A fundamental concern in the field of Information Retrieval (IR) is evaluation. The most direct approach to evaluating an IR system is to rely on user experiments (so-called "interactive evaluation" approach), but this is unrealistic because too many users should be involved.
Since the 1970s, the main method of evaluation of IR systems still depends on the "Cranfield paradigm" [Harman 2010], used for test collections such as TREC. These test collections include a set of documents (corpus), a set of queries, and the judgments of relevance of the documents to these queries (assessments). Queries are chosen and written by experts, and relevance judgments are also evaluated by experts. The evaluation of an IR system consists of submitting a set of queries to the IR system and then evaluating the results returned according to certain criteria, taking the judgment of the experts as the ground truth. Conceptually, this approach replaces users with a subset of them (the experts) working on a subset of queries.

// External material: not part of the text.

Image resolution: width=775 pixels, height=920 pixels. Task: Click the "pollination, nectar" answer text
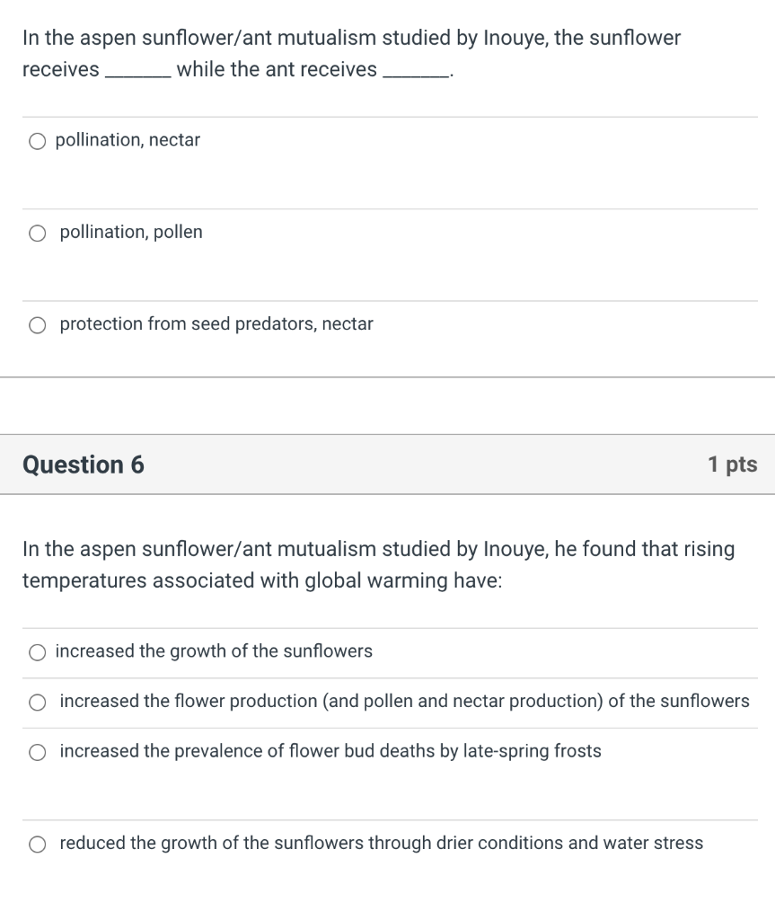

While such approach is relevant and allows for accurate evaluation and comparison of IR systems, it can not be a complete substitute for true interactive assessments. Indeed, some specific aspects of human behavior are not taken into account [Harman 2010], especially in the context of web-based research, because: (1) the actual relevance estimate of documents by users is a two-step sequential process where a user first reviews the results page and then consults the corresponding documents. It is therefore difficult to make the link between the quality measures of an IR system calculated by the experts and its real contribution to the user; (2) only a few excerpts, usually between the top 3 and 5, are actually taken into account by a user when evaluating the answers to his query on a results page [Baeza-Yates 2018]. Some evaluation measures of IR systems (eg nDCG) explicitly use ranks in their expression, but other elements should be integrated (e.g., elements highlighted, freshness of the document).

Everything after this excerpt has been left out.